Refresher on lease accounting
The existing lease accounting standard, Leases (Topic 840), requires companies to record lease obligations on their balance sheets if the arrangements are considered financing transactions, such as rent-to-own contracts for buildings or vehicles. Few arrangements get recorded, however, because U.S. Generally Accepted Accounting Principles (GAAP) gives companies leeway to arrange the agreements to look like simple rentals. If an obligation isn’t recorded on a balance sheet, it makes a business look like it is less leveraged than it really is.
After nearly a decade of debate, the FASB issued Accounting Standards Update (ASU) No. 2016-02, Leases (Topic 842). The new standard calls for major changes to current accounting practices for leases. In a nutshell, companies will be required to recognize on their balance sheets the assets and liabilities associated with rentals, such as offices, factories, airplanes and heavy equipment. The effects of the new standard are expected to be pervasive, because businesses rent anything from forklifts to photocopiers to recycle bins.

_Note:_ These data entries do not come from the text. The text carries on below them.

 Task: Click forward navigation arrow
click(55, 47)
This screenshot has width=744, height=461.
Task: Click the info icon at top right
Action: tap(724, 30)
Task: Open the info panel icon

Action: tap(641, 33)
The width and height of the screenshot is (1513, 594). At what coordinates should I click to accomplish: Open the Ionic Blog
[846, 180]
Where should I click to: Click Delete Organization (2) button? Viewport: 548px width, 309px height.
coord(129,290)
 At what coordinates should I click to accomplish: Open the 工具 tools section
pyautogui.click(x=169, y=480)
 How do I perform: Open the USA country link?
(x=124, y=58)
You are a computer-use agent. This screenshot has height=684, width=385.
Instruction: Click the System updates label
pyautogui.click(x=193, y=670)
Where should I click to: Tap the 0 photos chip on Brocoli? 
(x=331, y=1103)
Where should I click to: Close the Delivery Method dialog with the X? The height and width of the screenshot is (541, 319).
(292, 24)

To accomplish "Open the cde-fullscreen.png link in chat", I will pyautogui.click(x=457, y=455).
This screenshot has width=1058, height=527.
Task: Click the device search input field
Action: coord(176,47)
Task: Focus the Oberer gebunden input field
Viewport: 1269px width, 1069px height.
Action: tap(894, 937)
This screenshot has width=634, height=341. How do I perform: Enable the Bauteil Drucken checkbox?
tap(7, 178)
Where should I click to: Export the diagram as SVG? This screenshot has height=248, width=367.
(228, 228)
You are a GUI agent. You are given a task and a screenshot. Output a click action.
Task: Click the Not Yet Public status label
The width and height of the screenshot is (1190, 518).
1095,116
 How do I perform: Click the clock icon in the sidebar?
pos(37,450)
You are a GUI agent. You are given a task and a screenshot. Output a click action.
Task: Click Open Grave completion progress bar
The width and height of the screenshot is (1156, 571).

ASU No. 2016-02 defines a lease as a contract (or part of a contract) that conveys the right to control the use of a rented asset. The concept of control is a key change from the definition of a lease. It means that the customer has both the right to realize substantially all of the economic benefits of the asset and the right to direct the asset’s use.
Most existing arrangements that currently are reported as leases will continue to be reported as leases under the new standard. In addition, the new definition is expected to encompass many more types of arrangements that aren’t reported as leases under current practice.
Relaxed guidance
In recent months, public companies and their auditors have started to express concerns that they won’t be ready to follow the new lease accounting by the 2019 compliance date. They’re especially concerned about 1) the lack of commercially available software to help them follow the new recognition and measurement requirements, and 2) the complicated disclosure rules.
So, the FASB has agreed to revise two provisions. The first change relates to how businesses will transition to the new standard from the current guidance. The new standard requires companies to follow a modified retrospective approach. In other words, as businesses adopt the standard, they’ll need to restate two prior years of balance sheets and three prior years of income and cash flow statements with the new accounting.
The retrospective transition requirement is intended to help investors and analysts more accurately compare prior periods. But businesses recently told the FASB that the presentation of the income statements and balance sheets from prior years was a significant undertaking, especially because few software solutions exist yet to help companies apply the new lease accounting standard. So, the FASB has proposed making this requirement optional and, instead, allowing companies upon adoption of the new lease accounting standard to continue to present results using the current lease guidance for prior periods.
The majority of FASB members believe this change will help companies avoid the costs and complexities associated with “looking backward” and give management more time to focus on accounting for current and future transactions. However, one FASB member (R. Harold Schroeder, a former fund manager and securities analyst) voted against revising this provision. He said the proposed change is a disservice to investors and analysts, whose livelihoods depend on their ability to assess investment trends.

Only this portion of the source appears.